課題 1>
本文の後に置かれた行のうち、"Select the Tape Measure tool"を含む行で始まり"click(651, 61)"を含む行で終わる部分を、両端の行も含めて一字一句変えずに返すこと。

法制審議会家族法制部会:親子に関する問題②要綱案の取りまとめに向けたたたき台!?(共同親権)

本稿のねらい


昨日、2023年8月29日に法制審議会家族法制部会において、第30回会議が開催され(法務省ウェブサイト)、そこで「家族法制の見直しに関する要綱案の取りまとめに向けたたたき台(1)」(要綱案たたき台)が示された。

そのほか、これまで半年以上も公開されなかった「家族法制の見直しに関する中間試案」(中間試案)のパブコメに寄せられた意見の概要パブコメ結果概要)も示された。

以前の記事では、家族法制部会の議論を追うことを宣言したが、既に要綱案たたき台の段階にまで差し掛かっており、差し当たって、要綱案たたき台を紹介して、その後、必要に応じて各論点について説明をするという流れにしたい。

本稿では、特に「共同親権」について説明することにする。

ちなみに、筆者は家族法制部会第27回会議までの議事録は追っているが、第28回会議以降の議事録が未だ公表されておらず(当然昨日開催された第30会議の議事録も未公表)、議論の趨勢は不明である点に留意のこと。

また、パブコメ結果概要も、「概要」という題名にそぐわぬ大部であり(全281頁)、その内容は追えていない点にも留意のこと。

要綱案たたき台の概要


要綱案たたき台の項目は下図のとおりであり、中間試案の項目より相当程度簡素化されている。(中間試案の項目については以前の記事参照)

2023年8月29日筆者作成
※重要度は筆者の主観

報道にもあるように、要綱案たたき台の目玉は、「共同親権」である。

「民法出でて忠孝滅ぶ」・・・のか?

他方で、この後、共同親権の概要について触れるが、妥協の産物とも呼べるような、本来の趣旨からすれば奇妙な内容となっている。

また、合わせて、養育費に関し「法定養育費」なる制度を設けることが提案されている。

以下、筆者の興味関心に即して、重要と考えるポイントについて概要を紹介する。

父母の子に対する責任・責務


要綱案たたき台の提案

子との関係での父母の責務を明確化するための規律を整備するものとする

家族法制の見直しに関する要綱案の取りまとめに向けたたたき台(1)1頁

(1) 基本的な考え方

以前の記事でも触れたが、父母は、子にとっての父母である以上、「その婚姻関係の有無や親権の有無にかかわらず、子との関係で一定の責務を負っている」(家族法制の見直しに関する要綱案の取りまとめに向けたたたき台(1)(補足説明付き)補足説明)5頁)と考えるのが基本である。

この点に異論はないように思われる(異論があるのは外道かあるいは…)。

以下の「共同親権」や別稿にて説明予定の養育費等に関しても、この基本的な考え方をベースに検討されているはずだが…。

(2) 「父母の責務」とは

ここでいう「父母の責務」として、要綱案たたき台で挙げられている例としては、次のようなものがある(補足説明5頁)。

(収集データ)
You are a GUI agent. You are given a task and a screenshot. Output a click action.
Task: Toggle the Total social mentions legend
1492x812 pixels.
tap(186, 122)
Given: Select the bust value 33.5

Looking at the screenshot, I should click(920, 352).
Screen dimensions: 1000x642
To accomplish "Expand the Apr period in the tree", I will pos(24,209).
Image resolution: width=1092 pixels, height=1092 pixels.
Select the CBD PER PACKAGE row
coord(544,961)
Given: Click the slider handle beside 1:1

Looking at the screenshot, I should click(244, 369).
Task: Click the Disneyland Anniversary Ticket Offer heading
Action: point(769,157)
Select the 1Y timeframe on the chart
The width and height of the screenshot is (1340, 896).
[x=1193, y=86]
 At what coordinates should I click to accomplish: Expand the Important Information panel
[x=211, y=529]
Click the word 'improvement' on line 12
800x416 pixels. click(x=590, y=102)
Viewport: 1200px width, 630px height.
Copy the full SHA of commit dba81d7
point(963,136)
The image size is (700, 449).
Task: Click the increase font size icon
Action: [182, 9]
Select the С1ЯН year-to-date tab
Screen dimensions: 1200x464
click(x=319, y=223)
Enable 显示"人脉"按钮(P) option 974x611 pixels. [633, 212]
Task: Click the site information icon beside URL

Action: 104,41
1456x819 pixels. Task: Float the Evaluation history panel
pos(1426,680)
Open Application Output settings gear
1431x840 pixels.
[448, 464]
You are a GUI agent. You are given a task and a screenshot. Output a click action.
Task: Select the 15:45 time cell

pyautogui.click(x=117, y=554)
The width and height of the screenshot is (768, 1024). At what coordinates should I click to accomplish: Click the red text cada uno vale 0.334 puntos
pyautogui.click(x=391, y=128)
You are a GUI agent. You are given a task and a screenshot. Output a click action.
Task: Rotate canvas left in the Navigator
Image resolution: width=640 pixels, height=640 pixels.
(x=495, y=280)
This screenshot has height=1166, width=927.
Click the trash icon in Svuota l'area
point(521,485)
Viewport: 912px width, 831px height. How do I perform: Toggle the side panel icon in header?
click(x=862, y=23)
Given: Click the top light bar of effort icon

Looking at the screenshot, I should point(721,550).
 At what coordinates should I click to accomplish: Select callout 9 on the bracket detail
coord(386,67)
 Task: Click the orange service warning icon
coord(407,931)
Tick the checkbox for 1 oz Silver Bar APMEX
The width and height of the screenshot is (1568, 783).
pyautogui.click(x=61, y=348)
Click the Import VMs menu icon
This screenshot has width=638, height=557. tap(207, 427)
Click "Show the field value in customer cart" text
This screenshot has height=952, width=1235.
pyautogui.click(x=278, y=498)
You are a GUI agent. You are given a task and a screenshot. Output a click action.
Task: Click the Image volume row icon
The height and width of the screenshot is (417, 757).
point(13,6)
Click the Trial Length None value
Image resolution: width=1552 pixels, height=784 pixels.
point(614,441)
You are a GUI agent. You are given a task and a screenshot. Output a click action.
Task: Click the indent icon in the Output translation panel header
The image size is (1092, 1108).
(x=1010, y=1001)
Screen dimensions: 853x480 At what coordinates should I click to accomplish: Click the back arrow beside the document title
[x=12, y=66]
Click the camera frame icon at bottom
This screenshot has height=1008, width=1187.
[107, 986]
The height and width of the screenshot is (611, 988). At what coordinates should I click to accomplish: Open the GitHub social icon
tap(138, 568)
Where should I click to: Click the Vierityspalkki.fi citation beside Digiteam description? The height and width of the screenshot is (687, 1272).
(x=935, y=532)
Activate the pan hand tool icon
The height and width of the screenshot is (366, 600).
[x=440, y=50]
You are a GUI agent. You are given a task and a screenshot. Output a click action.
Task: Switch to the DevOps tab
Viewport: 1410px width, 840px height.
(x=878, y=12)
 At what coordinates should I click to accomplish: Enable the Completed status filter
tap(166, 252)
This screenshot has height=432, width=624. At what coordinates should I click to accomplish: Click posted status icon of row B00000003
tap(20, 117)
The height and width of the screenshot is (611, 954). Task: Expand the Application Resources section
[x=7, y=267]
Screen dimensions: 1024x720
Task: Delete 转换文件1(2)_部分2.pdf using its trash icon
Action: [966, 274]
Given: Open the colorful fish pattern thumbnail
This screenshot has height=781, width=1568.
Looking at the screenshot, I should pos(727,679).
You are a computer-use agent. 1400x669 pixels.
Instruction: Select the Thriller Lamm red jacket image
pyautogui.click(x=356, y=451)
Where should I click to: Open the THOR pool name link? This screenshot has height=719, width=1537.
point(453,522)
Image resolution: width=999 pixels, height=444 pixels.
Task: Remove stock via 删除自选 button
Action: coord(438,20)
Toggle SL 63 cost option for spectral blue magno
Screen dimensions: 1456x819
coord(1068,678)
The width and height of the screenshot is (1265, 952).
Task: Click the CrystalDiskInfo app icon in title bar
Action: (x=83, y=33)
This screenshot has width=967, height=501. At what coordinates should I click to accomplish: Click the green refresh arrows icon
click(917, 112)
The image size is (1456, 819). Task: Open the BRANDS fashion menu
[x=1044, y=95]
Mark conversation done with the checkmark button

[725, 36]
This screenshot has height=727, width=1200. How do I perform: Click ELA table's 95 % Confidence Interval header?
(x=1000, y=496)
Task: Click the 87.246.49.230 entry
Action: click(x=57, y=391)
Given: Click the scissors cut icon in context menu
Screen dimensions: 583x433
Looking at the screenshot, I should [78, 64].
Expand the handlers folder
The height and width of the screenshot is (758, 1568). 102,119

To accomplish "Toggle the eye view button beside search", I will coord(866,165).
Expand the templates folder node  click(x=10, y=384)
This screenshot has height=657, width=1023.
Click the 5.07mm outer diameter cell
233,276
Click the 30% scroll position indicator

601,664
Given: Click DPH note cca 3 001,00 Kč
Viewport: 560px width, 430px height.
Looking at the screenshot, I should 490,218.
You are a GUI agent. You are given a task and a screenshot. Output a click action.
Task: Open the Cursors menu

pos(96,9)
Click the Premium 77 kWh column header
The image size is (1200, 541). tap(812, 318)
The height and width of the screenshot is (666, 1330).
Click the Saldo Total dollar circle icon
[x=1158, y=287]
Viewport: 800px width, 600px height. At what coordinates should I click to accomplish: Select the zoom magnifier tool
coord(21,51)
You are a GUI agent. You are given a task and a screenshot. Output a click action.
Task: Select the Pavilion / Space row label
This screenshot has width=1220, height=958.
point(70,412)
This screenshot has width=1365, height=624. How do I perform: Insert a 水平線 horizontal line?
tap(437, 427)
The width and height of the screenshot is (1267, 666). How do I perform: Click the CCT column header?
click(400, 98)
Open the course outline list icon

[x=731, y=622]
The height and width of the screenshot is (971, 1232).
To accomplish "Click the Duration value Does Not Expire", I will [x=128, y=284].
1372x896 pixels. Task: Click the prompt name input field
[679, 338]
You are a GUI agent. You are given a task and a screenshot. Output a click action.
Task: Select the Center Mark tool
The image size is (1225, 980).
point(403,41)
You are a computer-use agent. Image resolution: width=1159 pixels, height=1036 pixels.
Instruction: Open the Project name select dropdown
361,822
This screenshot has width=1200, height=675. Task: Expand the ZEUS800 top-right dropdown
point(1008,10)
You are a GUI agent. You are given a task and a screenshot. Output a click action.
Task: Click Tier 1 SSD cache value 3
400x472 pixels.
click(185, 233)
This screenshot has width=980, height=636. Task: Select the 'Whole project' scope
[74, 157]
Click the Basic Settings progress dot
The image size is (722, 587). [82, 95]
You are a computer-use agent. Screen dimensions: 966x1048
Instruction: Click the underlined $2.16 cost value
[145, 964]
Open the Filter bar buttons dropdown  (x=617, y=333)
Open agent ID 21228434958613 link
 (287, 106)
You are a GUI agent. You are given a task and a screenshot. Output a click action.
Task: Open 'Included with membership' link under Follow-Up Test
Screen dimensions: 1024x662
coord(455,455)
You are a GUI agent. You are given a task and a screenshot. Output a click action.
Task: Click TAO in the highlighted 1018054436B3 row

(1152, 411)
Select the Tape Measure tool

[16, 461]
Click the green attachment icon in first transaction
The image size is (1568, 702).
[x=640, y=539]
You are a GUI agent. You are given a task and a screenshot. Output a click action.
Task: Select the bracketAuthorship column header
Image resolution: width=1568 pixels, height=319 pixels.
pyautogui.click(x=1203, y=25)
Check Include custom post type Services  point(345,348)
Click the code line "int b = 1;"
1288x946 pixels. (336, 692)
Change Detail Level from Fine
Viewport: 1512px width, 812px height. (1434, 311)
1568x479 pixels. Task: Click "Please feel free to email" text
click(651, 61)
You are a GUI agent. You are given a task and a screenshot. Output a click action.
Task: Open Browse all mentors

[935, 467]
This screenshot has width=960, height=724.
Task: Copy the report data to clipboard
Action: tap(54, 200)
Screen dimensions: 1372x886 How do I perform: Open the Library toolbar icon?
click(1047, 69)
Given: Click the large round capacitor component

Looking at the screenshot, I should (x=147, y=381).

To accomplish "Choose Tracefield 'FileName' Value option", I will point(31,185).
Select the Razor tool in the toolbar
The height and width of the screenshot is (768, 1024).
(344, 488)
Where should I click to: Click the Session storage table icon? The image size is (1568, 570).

課題 2>
本文によると、パブコメ結果概要は全部で何頁あるか。

出力 1>
Select the Tape Measure tool

[16, 461]
Click the green attachment icon in first transaction
The image size is (1568, 702).
[x=640, y=539]
You are a GUI agent. You are given a task and a screenshot. Output a click action.
Task: Select the bracketAuthorship column header
Image resolution: width=1568 pixels, height=319 pixels.
pyautogui.click(x=1203, y=25)
Check Include custom post type Services  point(345,348)
Click the code line "int b = 1;"
1288x946 pixels. (336, 692)
Change Detail Level from Fine
Viewport: 1512px width, 812px height. (1434, 311)
1568x479 pixels. Task: Click "Please feel free to email" text
click(651, 61)

出力 2>
パブコメ結果概要は全281頁である。